One interesting issue is whether charged radical species such as superoxide anion can actually escape from the mitochondrial matrix at all, because there is no obviously membrane-permeant pathway through which such species can cross the membrane. Perhaps the main route through which mitochondrially generated ROS may escape is through conversion to H2O2, which probably can cross membranes. This argument does have ramifications in discussing the cell injury that results from mitochondrial oxidative stress.

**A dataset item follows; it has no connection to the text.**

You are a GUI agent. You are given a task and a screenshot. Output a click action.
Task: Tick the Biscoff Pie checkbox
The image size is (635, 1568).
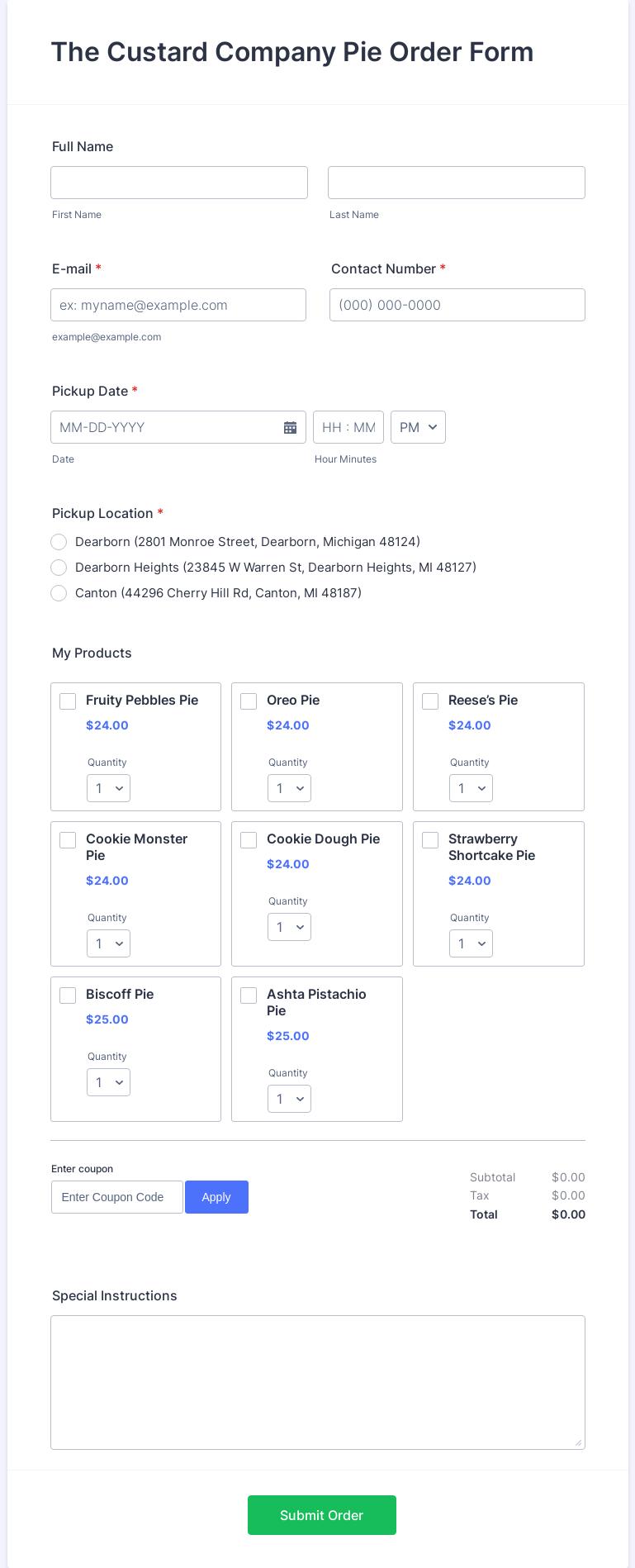(x=68, y=995)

The major mechanism thought to mediate calcium-induced mitochondrial injury is the mitochondrial permeability transition pore (mPTP) (21). This is a large conductance pathway in the inner mitochondrial membrane, probably generated by an alteration in the conformation of membrane proteins that normally perform other roles—the ANT and possibly the voltage-dependent anion channel, which is sited in the outer membrane. The mPTPs seem to be found mostly at contact sites between the inner and outer mitochondrial membranes, where the voltage-dependent anion channel and the ANT are concentrated. In addition, a further protein, cyclophilin D, is associated with the pore complex. This is a cyclosporine-binding protein whose function and role remain uncertain, but which confers sensitivity of the complex to cyclosporin A, which blocks or prevents the opening of the mPTP. It is not really clear as yet whether the pore complex has a normal role in cell physiology. It has been suggested by some that the pore may represent a route for calcium to escape from overloaded mitochondria under physiological conditions, and some experimental observations suggest that the pore may flicker open in a reversible transient phenomenon, possibly in a subconductance state (22). It has also been suggested that the pore may play an important role in some forms of apoptotic cell death, because pore opening causes mitochondrial swelling and may cause rupture of the outer membrane with the release of cytochrome c (23). Certainly, if the pore opens irreversibly, cells will die, most likely through a necrotic route to cell death, because the mitochondria cannot maintain a potential and will at best fail to generate ATP; at worst, they will actively consume ATP (through the reversal of F1F0-ATP synthase) (24). That pore opening normally plays a role in other forms of coordinated programmed cell death seems unlikely, because in many cases of apoptosis, mitochondrial membrane potential can be maintained, at least through the early phases of the process, and maintenance of potential in the face of pore opening is most unlikely (25).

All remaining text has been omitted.